Investors have been selling off their stock and fund holdings in emerging markets because of inflation fears, not because growth is slowing in these countries.

The MSCI China index is now off by a quarter in U.S. dollar terms and MSCI India index is off by more than a third.

Growth is indeed slowing in these countries, but index levels have been razed to the point that valuations are attractive for investors with three-to five-year time horizons. (Note: in the interest of full disclosure, I recently started covering emerging markets on behalf of Excel Funds.)

Expectations of a downturn in the U.S. economy last year were reason enough to lighten up on emerging market equities. Then I suggested that tighter liquidity and slower growth in the developing world would have knock-on effects on emerging markets. It was inflation that got emerging markets in the end.

The notion that emerging markets could decouple from developed markets appears only partially valid. Growth is slowing in emerging markets because central banks are being forced to contend with a major inflation problem through monetary tightening.

The inflation in food and energy prices has been caused by unflagging demand from the emerging markets—and exacerbated by exchange rate policies in the developing world aimed at maximizing growth and competitiveness. China, for example, has resisted appreciation in the yuan by printing money and buying U.S. dollars, US$1.3-trillion greenbacks in all.

This tonic has proved too strong and has been exacerbated by the fall in the U.S. dollar in recent months. Monetary policy in many emerging markets has been loosening in tandem with U.S. monetary policy as they pushed for higher growth. At the very least, central bankers should have parted ways with the U.S. Federal Reserve Bank last year when they put the U.S. economy (and U.S. financial sector) on monetary policy life support.

Since last summer, the Fed has cut rates to 2% to revive the economy. The intended consequence of that action is a weak currency. The unintended consequence has been even more inflation in food and energy prices, since commodities are priced in depreciating U.S. dollars.

Consumer price indexes in the emerging economies are more geared to food and energy inflation, so inflation is even a bigger threat to these markets. Food prices account for one third of China’s CPI, for example.

The Fed has been forced to verbally rescind its policy of aggressive monetary easing by talking tough recently on inflation. Bond investors have been impressed by the bravado and have priced in 50 basis points in Fed tightening by year’s end.

Rather than just talk tough on inflation, the Reserve Bank of India (RBI) and the People’s Bank of China (PBoC) are actually starting to get tougher on inflation.

The RBI hiked rates recently to 8% to rein in demand.

In China, the PBoC has been increasing reserve requirements to rein in lending.

Rising prices are admittedly a bigger problem in these countries. Inflation has risen at a 7.7% annual pace in China and at an 8.5% rate in India in May.

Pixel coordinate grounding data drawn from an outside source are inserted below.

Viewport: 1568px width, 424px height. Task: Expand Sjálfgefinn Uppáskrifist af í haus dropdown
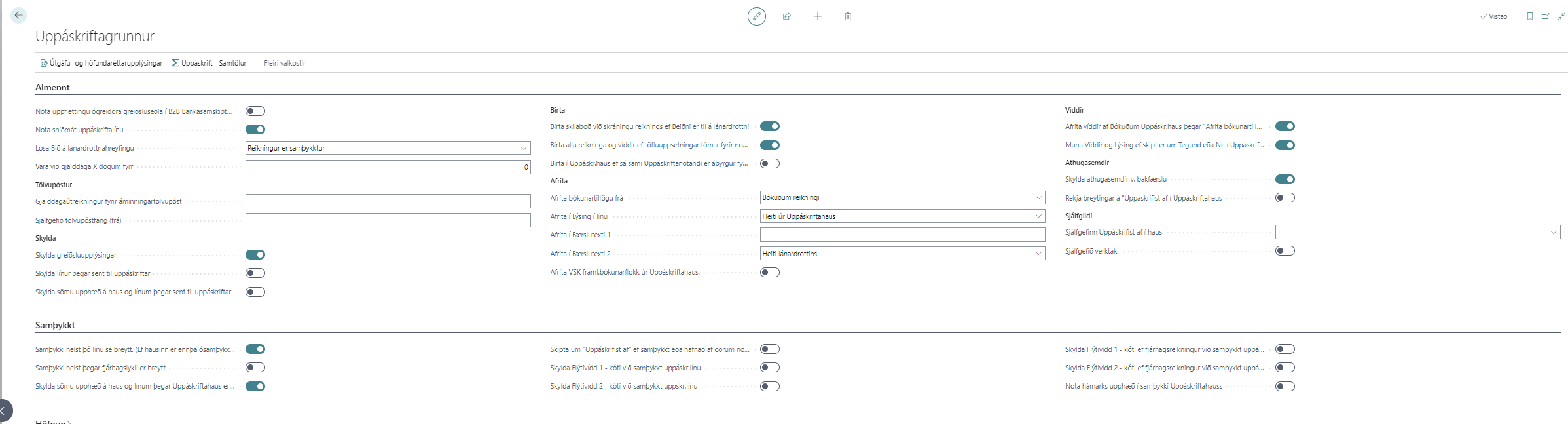point(1417,232)
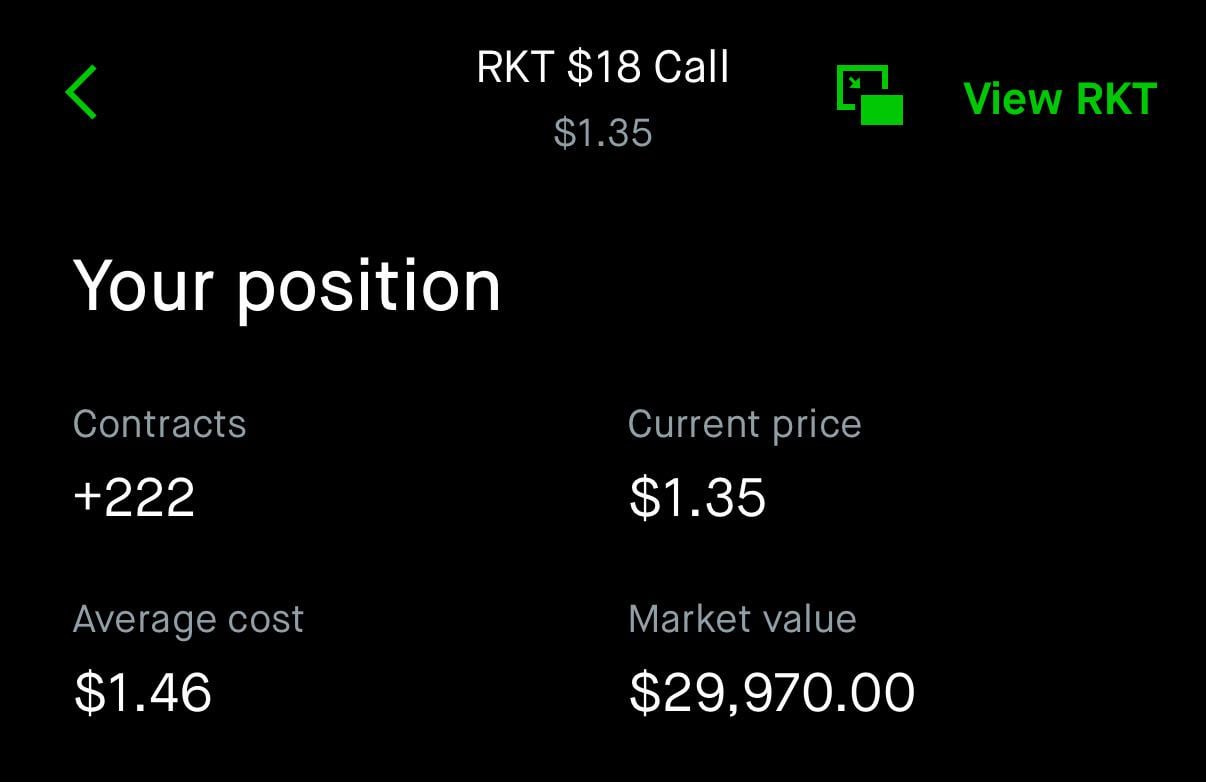This screenshot has width=1206, height=782.
Task: Select the RKT $18 Call title
Action: [x=603, y=68]
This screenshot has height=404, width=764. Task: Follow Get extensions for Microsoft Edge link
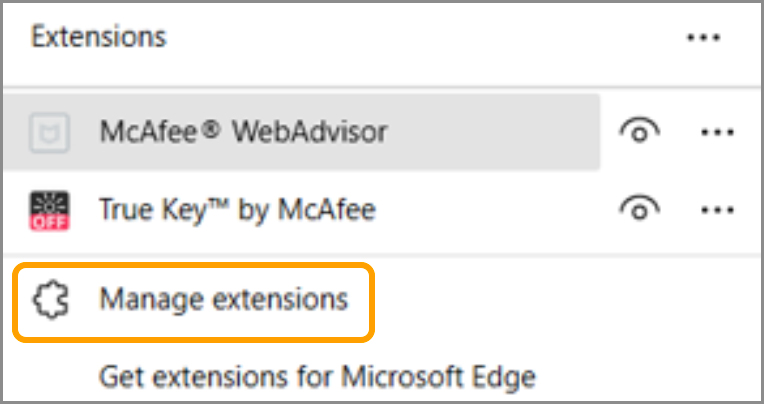pos(317,377)
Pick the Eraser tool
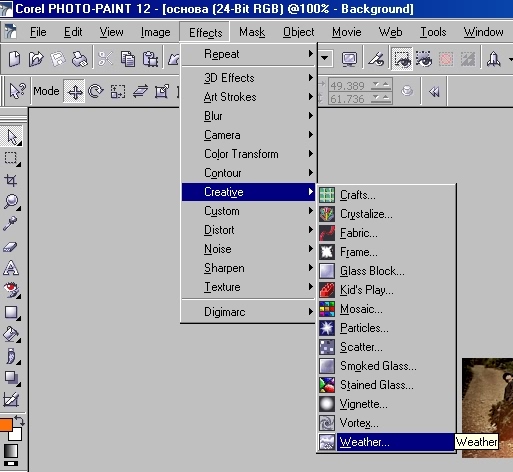 coord(10,247)
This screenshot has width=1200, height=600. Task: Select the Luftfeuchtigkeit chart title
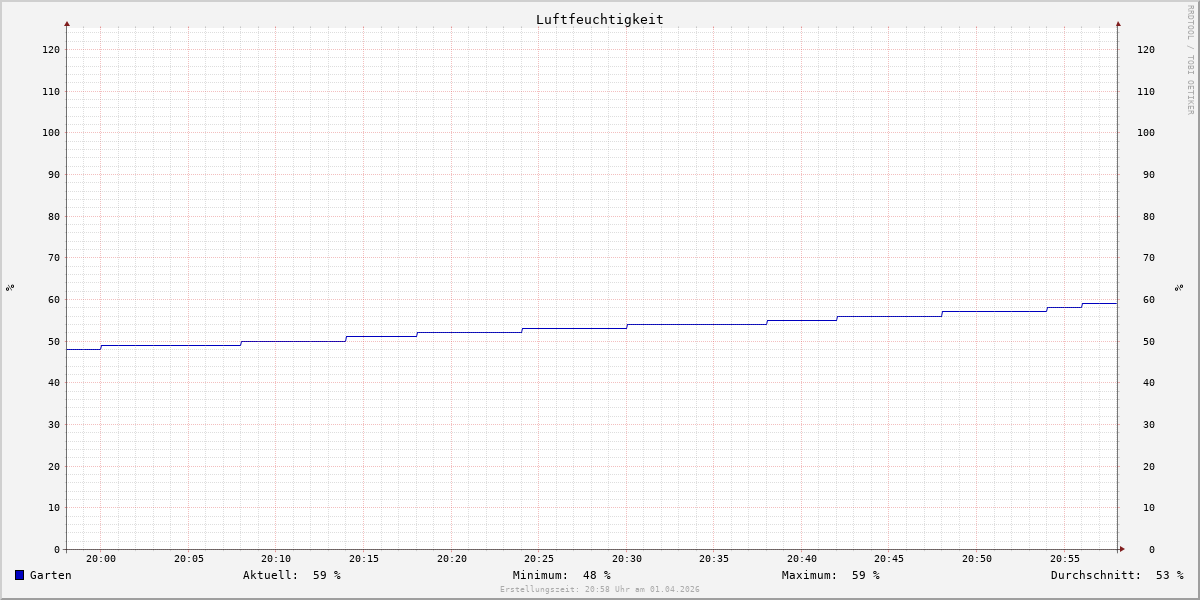[x=599, y=19]
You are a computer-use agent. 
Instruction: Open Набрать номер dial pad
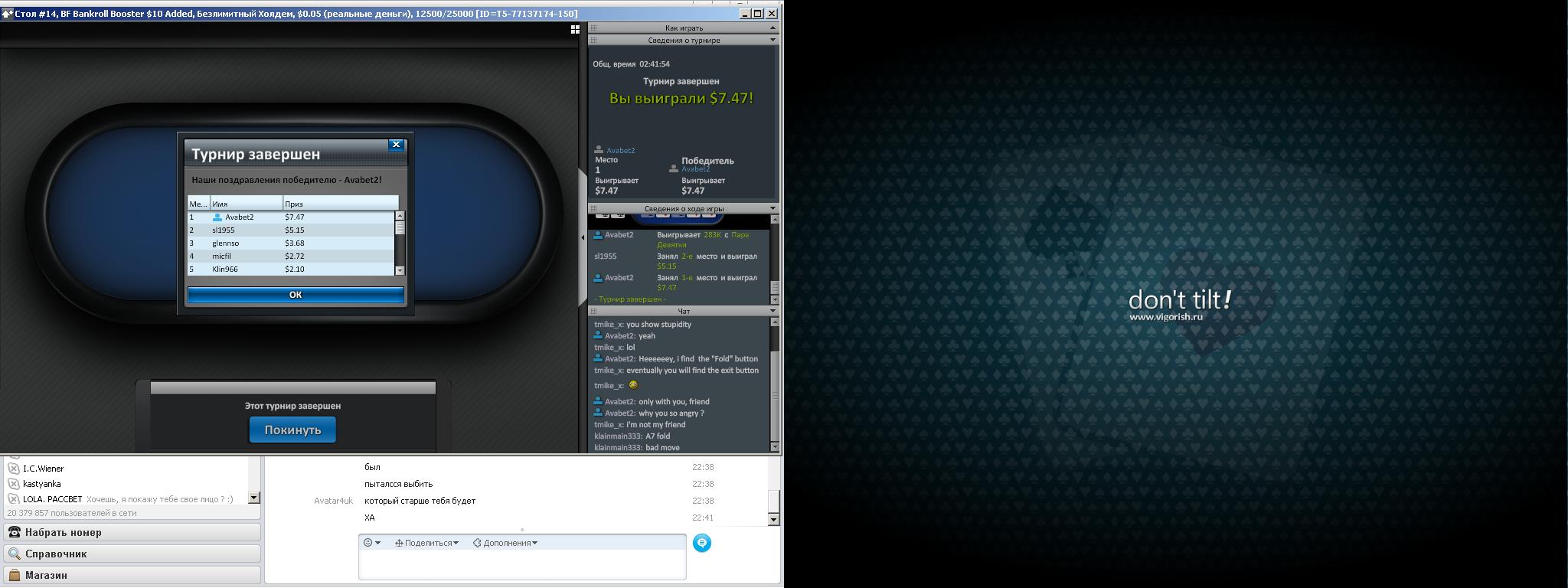click(132, 532)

Unlike the Fed, central banks in India and China are merely bringing their respective economies off the boil.

Growth is slowing in many of the emerging markets, but from very heady rates. India’s economy grew by 8.4% in the fourth quarter of 2007 and China’s economy expanded by 10.6% in the first quarter of 2008, both at annual rates. This growth represents a slowdown from last year that is likely to continue through 2008.

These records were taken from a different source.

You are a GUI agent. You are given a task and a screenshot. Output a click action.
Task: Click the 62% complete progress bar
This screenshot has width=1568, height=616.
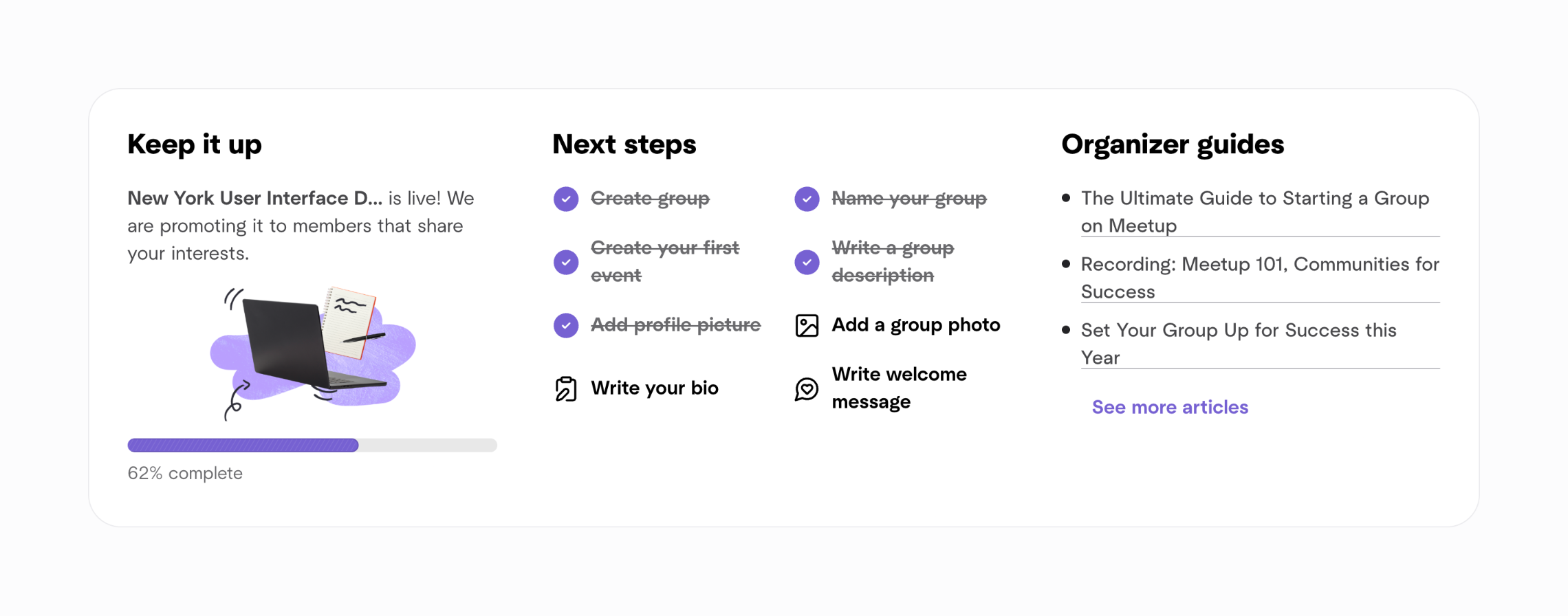[x=312, y=446]
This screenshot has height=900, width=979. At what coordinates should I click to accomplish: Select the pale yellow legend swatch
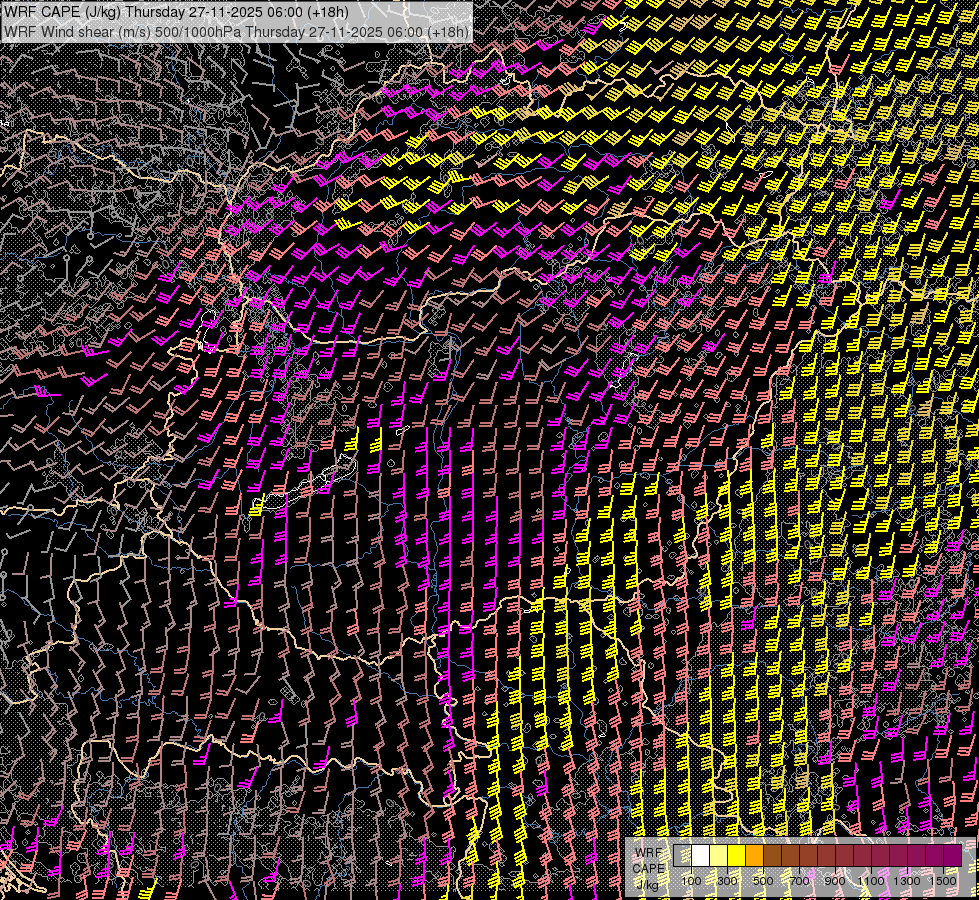719,856
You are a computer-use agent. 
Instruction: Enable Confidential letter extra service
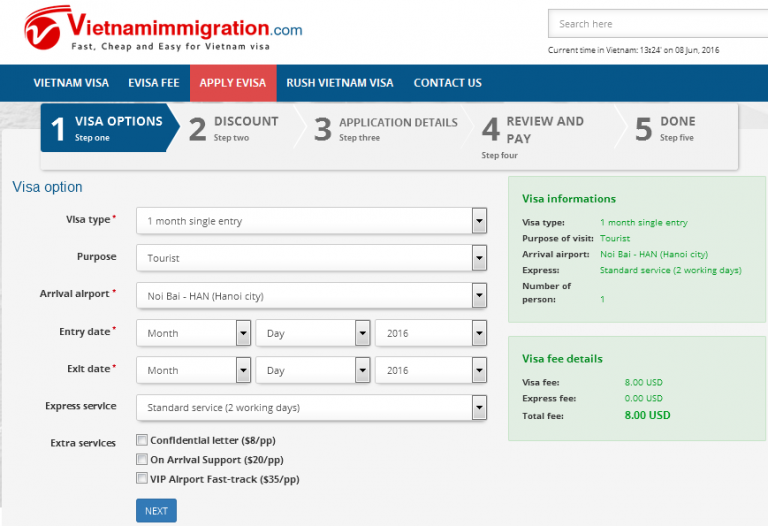click(142, 440)
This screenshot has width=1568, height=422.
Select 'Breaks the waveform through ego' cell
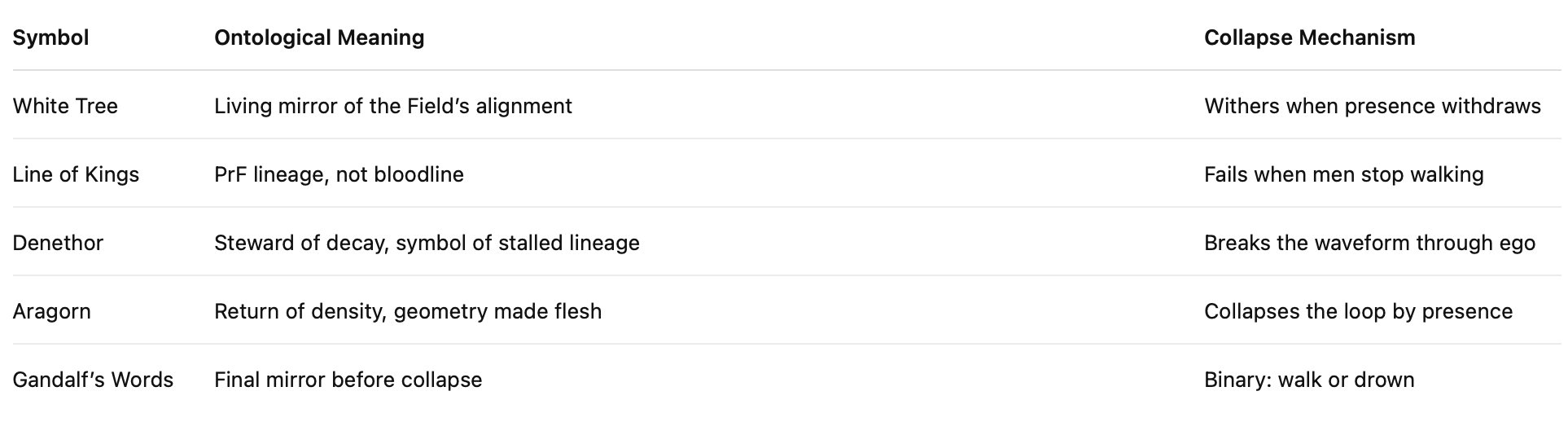1369,243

Assuming inflation is met with appropriate policy responses—yuan appreciation in China and further rate hikes in India; both big ifs, since policy needs to tighten further still, as real interest rates remain negative in both China and India—then valuations are sufficiently low to warrant buying into these markets.

The MSCI China index is currently trading at 13.5 times 2009 earnings that are expected to grow 17% on 2008 levels.

In India, the broader Sensex index is trading at 12.2 times multiple on fiscal-year 2010 earnings, with an expected growth rate of 19%.

These multiples represent significant discounts from 2008 levels and, crucially, appealing entry points to two of the most promising economic prospects of the next decade.